TASKS
#1 Name every character from the play Ivywild that the theater review mentions.
#2 Carry the theater review forward from its final sentence about the design for Aquaat.

SOURCE DOCUMENT
The other characters are Anthony Courser as Princess, an alcoholic elephant in a pink tutu with a deformed trunk, and a fantastical symbolic character named “The Amusement,” a lovely tubercular mime on a respirator, played by Tien Doman. (All the cast members also perform with the NEo-Futurists http://neofuturists.org, where Kays formerly directed. This connection suggests we might see some interesting future possibilities for these two innovative companies.)
The playbill includes a timeline of the Ivywild/First Ward Chicago story. Even if you know that period of Chicago history or read the timeline before the play starts, you may find it hard to follow the non-linear thread of the story. But no matter. Just enjoy the flow. Accept the fact that Princess may address the audience and tell the story of how she lost her trunk. (“The elevator door chopped off my nose.”)
Torrence’s Bathhouse John as a song and dance man—a pol who sees himself as a poet and songwriter, as well as the creator of a grand amusement park. His sartorial flamboyance was legendary. Hinky Dink Kenna was more conservative in dress and demeanor, and tries to push his partner to return to Chicago and pay attention to First Ward business. This Chicago duo suggests how Chicago won its reputation as a center for crime and corruption, even before the arrival of Al Capone.
Ivywild runs through June 16, so please be sure to see it. The Hypocrites perform at the Chopin Theatre, 1543 W Division St. Shows are at 7:30 pm Monday, Friday and Saturday and at 3pm Sunday.
A Gazebo Among the Lemon Trees
A Red Orchid Theatre http://www.aredorchidtheatre.org is presenting In a Garden by Howard Korder, a fast-moving and smartly written play in nine scenes spanning 15 years from 1989 to 2004. The play portrays the frustration of an ambitious American architect (played by Larry Grimm) proposing a design for a fictitious Middle Eastern country named Aquaat, which might be Iraq.

INFORMATION PROVIDED
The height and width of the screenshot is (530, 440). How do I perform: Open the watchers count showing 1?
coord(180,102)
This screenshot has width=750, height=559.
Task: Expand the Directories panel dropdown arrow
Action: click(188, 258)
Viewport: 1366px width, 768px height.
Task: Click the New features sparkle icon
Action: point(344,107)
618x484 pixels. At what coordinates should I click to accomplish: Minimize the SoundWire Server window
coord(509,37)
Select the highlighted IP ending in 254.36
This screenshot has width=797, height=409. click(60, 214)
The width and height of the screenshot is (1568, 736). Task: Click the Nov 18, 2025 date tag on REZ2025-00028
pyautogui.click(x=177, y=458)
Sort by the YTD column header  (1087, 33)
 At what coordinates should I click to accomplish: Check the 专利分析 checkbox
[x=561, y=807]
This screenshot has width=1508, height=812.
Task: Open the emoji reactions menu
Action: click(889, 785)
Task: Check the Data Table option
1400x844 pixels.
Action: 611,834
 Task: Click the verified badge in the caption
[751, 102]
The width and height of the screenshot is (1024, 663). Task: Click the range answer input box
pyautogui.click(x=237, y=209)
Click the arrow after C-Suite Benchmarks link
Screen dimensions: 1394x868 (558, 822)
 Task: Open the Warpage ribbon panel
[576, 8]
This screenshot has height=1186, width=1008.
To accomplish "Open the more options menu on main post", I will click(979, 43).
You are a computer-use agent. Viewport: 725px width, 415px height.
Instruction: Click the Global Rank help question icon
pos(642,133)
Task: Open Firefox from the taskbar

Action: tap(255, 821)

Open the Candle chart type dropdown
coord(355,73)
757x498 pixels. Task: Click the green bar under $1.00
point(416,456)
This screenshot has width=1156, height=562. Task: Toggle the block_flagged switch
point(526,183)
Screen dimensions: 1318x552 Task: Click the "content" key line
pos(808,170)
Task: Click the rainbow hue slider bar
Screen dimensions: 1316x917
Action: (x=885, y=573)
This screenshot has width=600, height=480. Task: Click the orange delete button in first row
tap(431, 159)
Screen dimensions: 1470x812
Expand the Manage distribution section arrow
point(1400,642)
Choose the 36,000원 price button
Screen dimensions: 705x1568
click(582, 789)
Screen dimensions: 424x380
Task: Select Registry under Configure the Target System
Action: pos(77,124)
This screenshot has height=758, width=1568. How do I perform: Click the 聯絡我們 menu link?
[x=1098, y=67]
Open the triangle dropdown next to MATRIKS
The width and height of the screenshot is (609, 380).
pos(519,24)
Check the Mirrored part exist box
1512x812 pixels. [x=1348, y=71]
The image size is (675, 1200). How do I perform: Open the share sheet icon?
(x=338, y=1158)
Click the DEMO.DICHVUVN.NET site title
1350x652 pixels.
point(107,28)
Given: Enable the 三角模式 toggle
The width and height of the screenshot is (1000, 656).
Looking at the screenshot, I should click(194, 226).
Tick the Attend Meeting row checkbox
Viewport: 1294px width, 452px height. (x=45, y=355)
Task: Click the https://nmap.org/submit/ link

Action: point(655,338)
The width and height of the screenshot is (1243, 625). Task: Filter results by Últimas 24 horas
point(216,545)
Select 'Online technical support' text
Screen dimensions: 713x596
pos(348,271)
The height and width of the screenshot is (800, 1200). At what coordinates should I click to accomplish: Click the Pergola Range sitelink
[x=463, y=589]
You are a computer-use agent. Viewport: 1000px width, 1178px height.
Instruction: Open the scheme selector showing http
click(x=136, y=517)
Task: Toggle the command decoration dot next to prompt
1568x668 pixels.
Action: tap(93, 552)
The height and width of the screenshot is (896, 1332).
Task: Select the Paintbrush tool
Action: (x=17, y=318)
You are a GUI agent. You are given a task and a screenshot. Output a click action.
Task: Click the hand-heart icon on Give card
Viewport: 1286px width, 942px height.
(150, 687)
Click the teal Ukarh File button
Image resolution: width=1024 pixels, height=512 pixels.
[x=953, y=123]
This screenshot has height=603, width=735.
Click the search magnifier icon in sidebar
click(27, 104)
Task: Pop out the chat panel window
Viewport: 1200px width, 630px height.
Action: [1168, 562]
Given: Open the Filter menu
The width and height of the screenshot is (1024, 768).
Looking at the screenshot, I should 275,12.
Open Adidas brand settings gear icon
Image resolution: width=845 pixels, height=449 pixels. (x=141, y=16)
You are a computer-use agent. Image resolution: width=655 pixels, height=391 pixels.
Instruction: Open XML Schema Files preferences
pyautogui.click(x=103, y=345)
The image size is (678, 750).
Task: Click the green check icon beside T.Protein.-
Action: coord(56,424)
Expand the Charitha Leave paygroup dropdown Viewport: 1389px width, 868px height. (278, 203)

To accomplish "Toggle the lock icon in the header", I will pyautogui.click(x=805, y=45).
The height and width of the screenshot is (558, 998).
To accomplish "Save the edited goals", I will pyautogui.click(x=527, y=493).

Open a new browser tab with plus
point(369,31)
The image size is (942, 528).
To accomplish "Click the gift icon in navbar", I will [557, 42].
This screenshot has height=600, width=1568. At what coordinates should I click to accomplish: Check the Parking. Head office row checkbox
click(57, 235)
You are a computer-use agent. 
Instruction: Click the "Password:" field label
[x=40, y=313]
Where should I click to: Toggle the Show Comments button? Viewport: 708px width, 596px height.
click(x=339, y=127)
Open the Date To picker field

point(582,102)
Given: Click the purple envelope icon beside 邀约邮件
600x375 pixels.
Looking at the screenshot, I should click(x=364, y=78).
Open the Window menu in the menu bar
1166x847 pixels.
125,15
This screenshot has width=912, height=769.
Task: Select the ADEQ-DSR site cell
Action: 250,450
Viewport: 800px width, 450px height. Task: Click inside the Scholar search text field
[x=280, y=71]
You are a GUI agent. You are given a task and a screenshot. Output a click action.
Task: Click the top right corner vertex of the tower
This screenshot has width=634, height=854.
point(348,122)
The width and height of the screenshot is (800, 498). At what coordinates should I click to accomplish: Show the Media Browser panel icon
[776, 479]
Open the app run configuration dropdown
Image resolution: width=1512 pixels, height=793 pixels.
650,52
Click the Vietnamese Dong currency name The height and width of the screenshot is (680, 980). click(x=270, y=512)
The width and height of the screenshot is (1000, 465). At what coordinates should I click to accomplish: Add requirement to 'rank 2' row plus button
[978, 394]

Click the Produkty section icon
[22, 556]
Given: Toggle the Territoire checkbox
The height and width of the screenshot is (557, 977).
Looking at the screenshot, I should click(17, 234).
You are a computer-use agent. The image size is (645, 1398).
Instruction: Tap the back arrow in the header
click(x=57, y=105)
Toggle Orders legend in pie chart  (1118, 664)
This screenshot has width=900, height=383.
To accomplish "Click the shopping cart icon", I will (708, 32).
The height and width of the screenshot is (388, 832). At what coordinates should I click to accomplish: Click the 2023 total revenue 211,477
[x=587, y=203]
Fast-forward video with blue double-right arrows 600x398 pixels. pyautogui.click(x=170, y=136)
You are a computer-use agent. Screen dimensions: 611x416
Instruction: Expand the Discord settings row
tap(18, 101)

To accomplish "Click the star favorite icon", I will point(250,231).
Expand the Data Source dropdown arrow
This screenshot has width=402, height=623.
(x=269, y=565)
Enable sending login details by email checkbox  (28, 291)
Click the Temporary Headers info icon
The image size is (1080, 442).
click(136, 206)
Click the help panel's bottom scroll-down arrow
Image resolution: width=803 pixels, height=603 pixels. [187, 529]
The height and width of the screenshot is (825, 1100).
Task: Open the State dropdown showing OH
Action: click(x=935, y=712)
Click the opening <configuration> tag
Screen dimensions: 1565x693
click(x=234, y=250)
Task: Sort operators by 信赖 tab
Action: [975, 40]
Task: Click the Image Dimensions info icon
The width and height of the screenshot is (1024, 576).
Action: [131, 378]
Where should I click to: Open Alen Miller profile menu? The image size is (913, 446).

EXERCISE RESULTS
#1
- Princess
- The Amusement
- Bathhouse John
- Hinky Dink Kenna

#2
Director Lou Contey keeps the action moving well, with quick scene changes made by a stage assistant, veiled and silent — the only woman who appears. Broadcast news snippets between scenes set the time line. The tiny Red Orchid space is the office of the minister of culture (a strong performance by Rom Borkhardor), a man enamored of American pop culture and American architects. The architect and the minister develop an uneasy friendship over the years–but the play, which starts out like a satire with many clever lines about truth and beauty, becomes darker as the scenes progress. (Photo courtesy of A Red Orchid Theatre. Left, Borkhardor as the minister, and Larry Grimm as the architect.)
The architect has not had a successful career; he has several proposed and unbuilt projects in different countries and the minister refers to him as a second-tier architect. He is desperate to see one of his designs built, which may explain why he suffers through years of ambiguity and misdirection from his client (or patron, as the minister prefers). It’s never clear who is making the decisions or if in fact a decision will ever be made to build the gazebo in a peaceful garden of lemon trees so desired by the minister.
In the final scene in 2004, everything has changed: the space, the architect’s professional goals and the minister’s status. The gazebo was finally built, but now is gone. The lemon trees remain – to be enjoyed by the office’s new occupant: an American army officer.
In a Garden runs through Sunday, May 19, so you still have a chance to see it. Shows are at 8pm Thursday, Friday and Saturday and 3pm Sunday. A Red Orchid Theatre performs at 1531 N. Wells St.
Slightly different versions of these reviews appear at gapersblock.com, a Chicago website, on the A/C or Arts page.